The article struck a nerve in Ken, who hates fast food and prefers Beethoven, but says Yarima’s preferences are just that — hers, not his.

She has many: traffic jams, gold chains, action films, county fairs. He does his best to indulge them all, though he did cancel pay-per-view TV after receiving a $189 cable bill. Yarima had watched “Rocky V” seven times.

“I feel I’m doing the best I can, and that reduces the guilt somewhat,” says Ken. Still, “I come home from work and I look at her and I realize, She’s been sitting on the couch all day.

“In the jungle, she never knew loneliness. Here, she has no one to talk to, day after day, week after week.” Nonetheless, he says, they are happy.

“It’s a very simple relationship. We just live. We’re not overburdened with trying to figure it out. We’re just happy to be together.” He can’t say why, nor can he pinpoint the moment when tenderness turned to love. It was boundless and intoxicating but when he thought about all they’d have to give up to stay together, he kissed her forehead, gazed at her tear-streaked face and left.

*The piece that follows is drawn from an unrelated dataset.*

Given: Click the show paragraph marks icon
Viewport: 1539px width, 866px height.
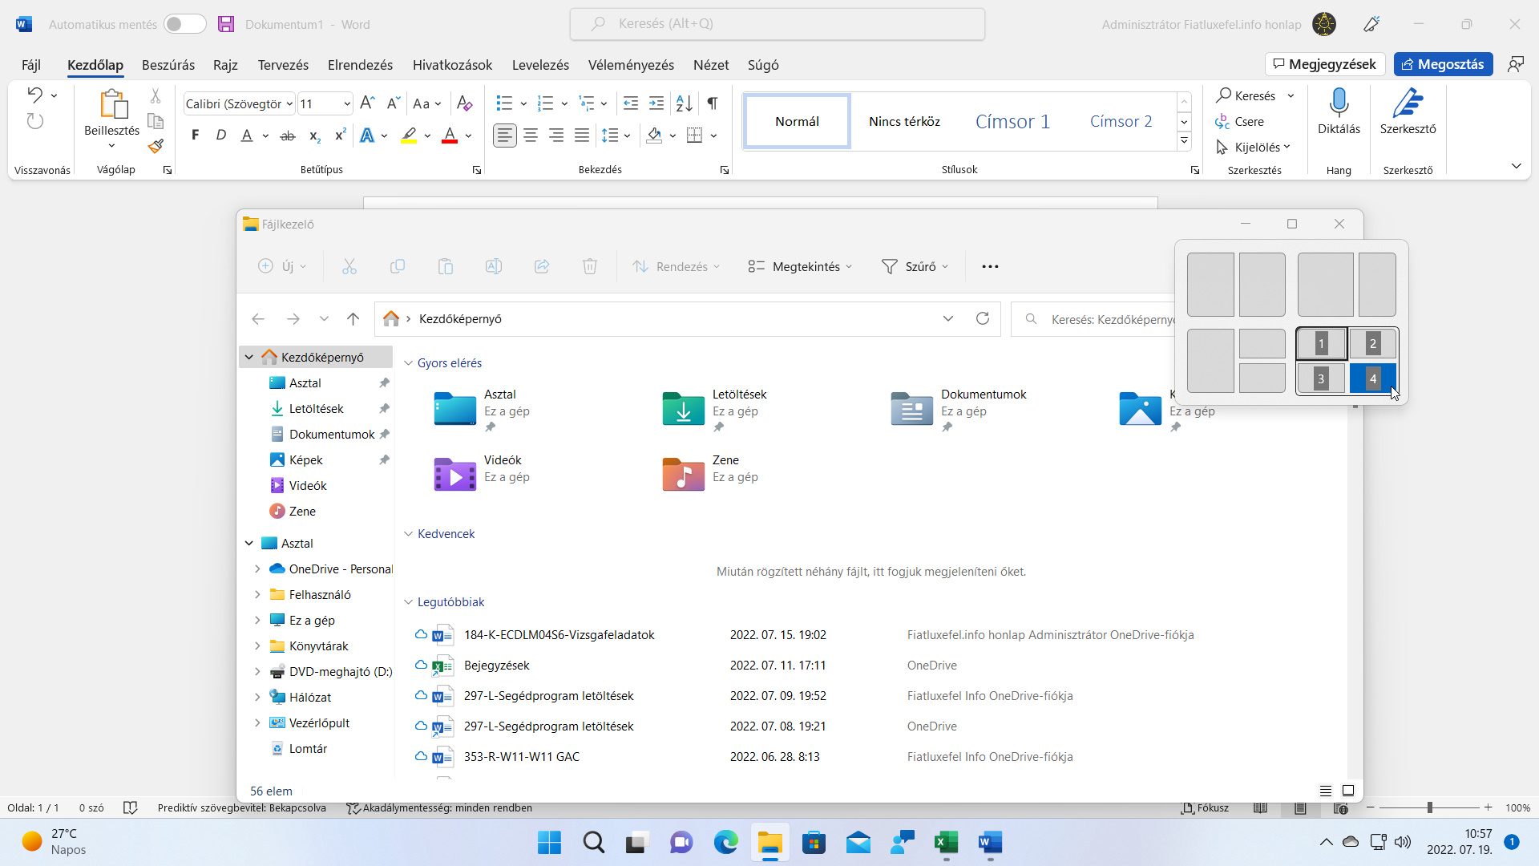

He can’t describe his sadness. Nor can he explain what drove him back to her again and again, despite eight bouts of malaria, despite every obstacle disparate cultures could pose.

Finally, they knew. They belonged together. As Yarima instructed Ken to tell the judge who officiated at their wedding: “Tell the pata that I am your wife. Tell him that even if you become sick, I will still be your wife. If you cannot leave your hammock, I will go down to the river and get you water. I will harvest plantains and roast them for you on the fire. Tell the pata that I will gather fruit and honey for you. I will care for you and do all these things even when you are very old. Even then I will be your wife.” Still, it is hard — hard to watch her listen to tapes of loved ones with tears running down her cheeks; hard to hear her struggle to count to 10; hard to watch her walk into Dunkin’  Donuts with the note he has written for her that says “two frosted crullers,” words she still can’t pronounce.

“All this stuff makes her seem like a child, so helpless,” says Ken.

“But in the jungle, she kept me alive. She can get food from the inside of a log. In the jungle, she’s a complete adult.” And so, they are going back to her world, if only for a few weeks.

Yarima is eager to show off her children and see her family, to kick off her shoes and eat roasted snake, to go to the forest and come back with flowers in her ears.

The trip will, of course, be a logistical nightmare; it’s tough enough taking three kids to Disney World, let alone to the Amazon jungle. They’ll travel by car, plane and boat. When they reach the headwaters of the Oronoco, they’ll walk.

Finding the semi-nomadic tribe could take some doing. But when they do, they’ll be warmly greeted. The children will be admired. Yarima and Ken will be chided for having stayed away so long.

The past and the present will touch, linked by a love strong enough to encompass them both, a love supple enough to stretch from the Stone Age to the suburbs, and back.